Consignes -
Recopiez mot pour mot les entrées situées entre la ligne qui contient "Can the award" et la ligne qui contient "Does my field", ces deux lignes comprises.

(Entrées sur les coordonnées des cibles)
**********

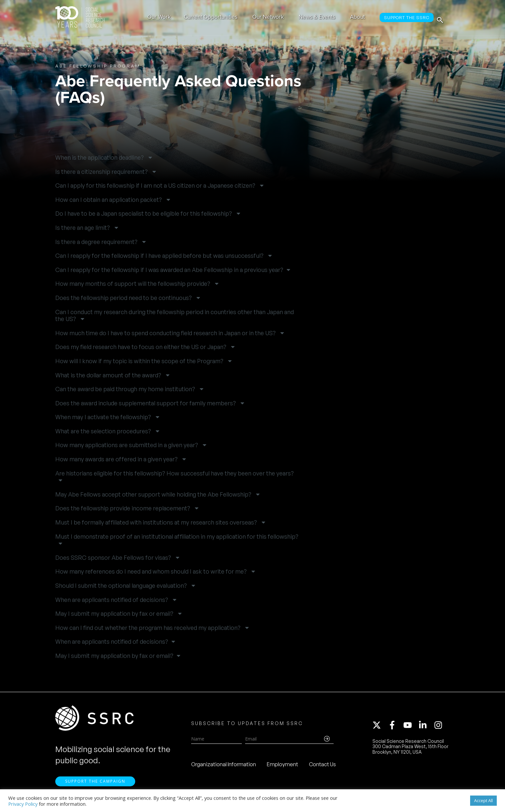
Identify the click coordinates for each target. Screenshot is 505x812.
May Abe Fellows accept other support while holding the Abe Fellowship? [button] (154, 494)
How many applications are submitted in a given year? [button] (127, 445)
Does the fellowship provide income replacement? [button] (123, 508)
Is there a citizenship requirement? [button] (102, 171)
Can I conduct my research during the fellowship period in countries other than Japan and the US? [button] (174, 316)
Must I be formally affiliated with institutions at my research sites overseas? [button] (157, 522)
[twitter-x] (379, 727)
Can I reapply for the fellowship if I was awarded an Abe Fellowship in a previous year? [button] (169, 270)
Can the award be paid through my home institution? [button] (126, 389)
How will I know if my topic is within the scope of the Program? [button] (140, 361)
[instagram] (440, 727)
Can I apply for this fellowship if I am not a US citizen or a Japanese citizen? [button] (156, 186)
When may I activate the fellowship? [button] (104, 417)
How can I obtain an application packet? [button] (109, 200)
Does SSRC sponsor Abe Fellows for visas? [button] (114, 558)
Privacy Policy (23, 804)
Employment (282, 767)
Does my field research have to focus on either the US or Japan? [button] (141, 347)
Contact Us (322, 767)
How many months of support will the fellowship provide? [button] (133, 283)
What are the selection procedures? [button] (104, 431)
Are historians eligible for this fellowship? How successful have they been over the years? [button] (174, 473)
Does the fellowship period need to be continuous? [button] (124, 298)
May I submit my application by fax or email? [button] (115, 613)
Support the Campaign (95, 786)
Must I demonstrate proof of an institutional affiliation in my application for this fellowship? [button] (177, 537)
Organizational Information (223, 767)
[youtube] (410, 727)
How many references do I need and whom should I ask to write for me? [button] (152, 571)
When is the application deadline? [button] (100, 157)
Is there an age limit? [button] (83, 228)
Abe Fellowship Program (98, 66)
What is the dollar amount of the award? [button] (109, 375)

**********

Réponse -
Can the award be paid through my home institution? [button] (126, 389)
How will I know if my topic is within the scope of the Program? [button] (140, 361)
[instagram] (440, 727)
Can I apply for this fellowship if I am not a US citizen or a Japanese citizen? [button] (156, 186)
When may I activate the fellowship? [button] (104, 417)
How can I obtain an application packet? [button] (109, 200)
Does SSRC sponsor Abe Fellows for visas? [button] (114, 558)
Privacy Policy (23, 804)
Employment (282, 767)
Does my field research have to focus on either the US or Japan? [button] (141, 347)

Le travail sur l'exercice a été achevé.